Saved data entries:
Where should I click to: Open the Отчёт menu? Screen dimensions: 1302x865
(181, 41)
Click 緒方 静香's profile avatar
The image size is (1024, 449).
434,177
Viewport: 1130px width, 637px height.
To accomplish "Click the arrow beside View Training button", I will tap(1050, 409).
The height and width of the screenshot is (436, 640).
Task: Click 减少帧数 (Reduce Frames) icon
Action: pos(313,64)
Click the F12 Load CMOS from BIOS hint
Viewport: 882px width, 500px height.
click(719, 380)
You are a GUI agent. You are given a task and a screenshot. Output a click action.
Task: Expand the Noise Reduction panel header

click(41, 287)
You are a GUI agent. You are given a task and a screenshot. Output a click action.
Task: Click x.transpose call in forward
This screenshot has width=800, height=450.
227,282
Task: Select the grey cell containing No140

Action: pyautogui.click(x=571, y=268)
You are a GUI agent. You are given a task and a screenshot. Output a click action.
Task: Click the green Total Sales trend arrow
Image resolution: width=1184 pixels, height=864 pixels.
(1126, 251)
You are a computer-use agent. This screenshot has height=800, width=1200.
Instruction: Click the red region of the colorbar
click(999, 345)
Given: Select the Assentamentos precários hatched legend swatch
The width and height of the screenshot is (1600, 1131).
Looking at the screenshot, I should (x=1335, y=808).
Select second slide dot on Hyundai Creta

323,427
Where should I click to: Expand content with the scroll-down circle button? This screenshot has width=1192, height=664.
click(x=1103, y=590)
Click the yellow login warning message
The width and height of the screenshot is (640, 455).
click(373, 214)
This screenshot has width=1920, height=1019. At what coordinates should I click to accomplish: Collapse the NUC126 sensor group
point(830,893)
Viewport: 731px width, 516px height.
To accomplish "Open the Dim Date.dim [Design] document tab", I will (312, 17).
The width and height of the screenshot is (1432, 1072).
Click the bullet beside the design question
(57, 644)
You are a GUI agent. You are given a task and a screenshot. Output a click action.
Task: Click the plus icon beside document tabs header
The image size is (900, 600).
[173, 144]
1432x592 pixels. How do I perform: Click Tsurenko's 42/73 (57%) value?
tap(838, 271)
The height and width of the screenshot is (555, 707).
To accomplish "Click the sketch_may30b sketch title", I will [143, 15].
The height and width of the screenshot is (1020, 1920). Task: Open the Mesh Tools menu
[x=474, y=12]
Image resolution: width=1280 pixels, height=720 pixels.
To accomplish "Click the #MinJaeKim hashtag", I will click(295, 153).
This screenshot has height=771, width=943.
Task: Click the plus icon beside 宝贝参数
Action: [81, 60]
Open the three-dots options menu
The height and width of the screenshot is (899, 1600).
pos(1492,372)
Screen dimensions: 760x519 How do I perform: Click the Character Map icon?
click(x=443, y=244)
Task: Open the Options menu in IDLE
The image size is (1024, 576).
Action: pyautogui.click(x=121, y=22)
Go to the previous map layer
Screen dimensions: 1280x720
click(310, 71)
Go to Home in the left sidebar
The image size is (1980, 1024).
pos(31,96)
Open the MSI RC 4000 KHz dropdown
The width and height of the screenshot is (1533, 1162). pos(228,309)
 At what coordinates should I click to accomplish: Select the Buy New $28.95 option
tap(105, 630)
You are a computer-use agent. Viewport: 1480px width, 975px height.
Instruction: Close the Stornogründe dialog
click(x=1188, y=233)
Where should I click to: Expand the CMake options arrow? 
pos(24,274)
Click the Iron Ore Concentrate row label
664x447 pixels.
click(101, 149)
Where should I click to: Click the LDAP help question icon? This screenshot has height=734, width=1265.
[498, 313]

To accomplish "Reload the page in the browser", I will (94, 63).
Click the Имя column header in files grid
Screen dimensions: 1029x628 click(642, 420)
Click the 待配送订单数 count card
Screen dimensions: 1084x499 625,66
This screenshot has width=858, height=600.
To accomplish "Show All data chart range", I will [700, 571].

** Assignment **
Could you return all the data above exactly as it appears?

** Response box **
Where should I click to: Open the Отчёт menu? Screen dimensions: 1302x865
(181, 41)
Click 緒方 静香's profile avatar
The image size is (1024, 449).
434,177
Viewport: 1130px width, 637px height.
To accomplish "Click the arrow beside View Training button", I will tap(1050, 409).
The height and width of the screenshot is (436, 640).
Task: Click 减少帧数 (Reduce Frames) icon
Action: pos(313,64)
Click the F12 Load CMOS from BIOS hint
Viewport: 882px width, 500px height.
click(719, 380)
You are a GUI agent. You are given a task and a screenshot. Output a click action.
Task: Expand the Noise Reduction panel header

click(41, 287)
You are a GUI agent. You are given a task and a screenshot. Output a click action.
Task: Click x.transpose call in forward
This screenshot has width=800, height=450.
227,282
Task: Select the grey cell containing No140

Action: pyautogui.click(x=571, y=268)
You are a GUI agent. You are given a task and a screenshot. Output a click action.
Task: Click the green Total Sales trend arrow
Image resolution: width=1184 pixels, height=864 pixels.
(1126, 251)
You are a computer-use agent. This screenshot has height=800, width=1200.
Instruction: Click the red region of the colorbar
click(999, 345)
Given: Select the Assentamentos precários hatched legend swatch
The width and height of the screenshot is (1600, 1131).
Looking at the screenshot, I should (x=1335, y=808).
Select second slide dot on Hyundai Creta

323,427
Where should I click to: Expand content with the scroll-down circle button? This screenshot has width=1192, height=664.
click(x=1103, y=590)
Click the yellow login warning message
The width and height of the screenshot is (640, 455).
click(373, 214)
This screenshot has width=1920, height=1019. At what coordinates should I click to accomplish: Collapse the NUC126 sensor group
point(830,893)
Viewport: 731px width, 516px height.
To accomplish "Open the Dim Date.dim [Design] document tab", I will (312, 17).
The width and height of the screenshot is (1432, 1072).
Click the bullet beside the design question
(57, 644)
You are a GUI agent. You are given a task and a screenshot. Output a click action.
Task: Click the plus icon beside document tabs header
The image size is (900, 600).
[173, 144]
1432x592 pixels. How do I perform: Click Tsurenko's 42/73 (57%) value?
tap(838, 271)
The height and width of the screenshot is (555, 707).
To accomplish "Click the sketch_may30b sketch title", I will [143, 15].
The height and width of the screenshot is (1020, 1920). Task: Open the Mesh Tools menu
[x=474, y=12]
Image resolution: width=1280 pixels, height=720 pixels.
To accomplish "Click the #MinJaeKim hashtag", I will click(295, 153).
This screenshot has height=771, width=943.
Task: Click the plus icon beside 宝贝参数
Action: [81, 60]
Open the three-dots options menu
The height and width of the screenshot is (899, 1600).
pos(1492,372)
Screen dimensions: 760x519 How do I perform: Click the Character Map icon?
click(x=443, y=244)
Task: Open the Options menu in IDLE
The image size is (1024, 576).
Action: pyautogui.click(x=121, y=22)
Go to the previous map layer
Screen dimensions: 1280x720
click(310, 71)
Go to Home in the left sidebar
The image size is (1980, 1024).
pos(31,96)
Open the MSI RC 4000 KHz dropdown
The width and height of the screenshot is (1533, 1162). pos(228,309)
 At what coordinates should I click to accomplish: Select the Buy New $28.95 option
tap(105, 630)
You are a computer-use agent. Viewport: 1480px width, 975px height.
Instruction: Close the Stornogründe dialog
click(x=1188, y=233)
Where should I click to: Expand the CMake options arrow? 
pos(24,274)
Click the Iron Ore Concentrate row label
664x447 pixels.
click(101, 149)
Where should I click to: Click the LDAP help question icon? This screenshot has height=734, width=1265.
[498, 313]

To accomplish "Reload the page in the browser", I will (94, 63).
Click the Имя column header in files grid
Screen dimensions: 1029x628 click(642, 420)
Click the 待配送订单数 count card
Screen dimensions: 1084x499 625,66
This screenshot has width=858, height=600.
To accomplish "Show All data chart range", I will [700, 571].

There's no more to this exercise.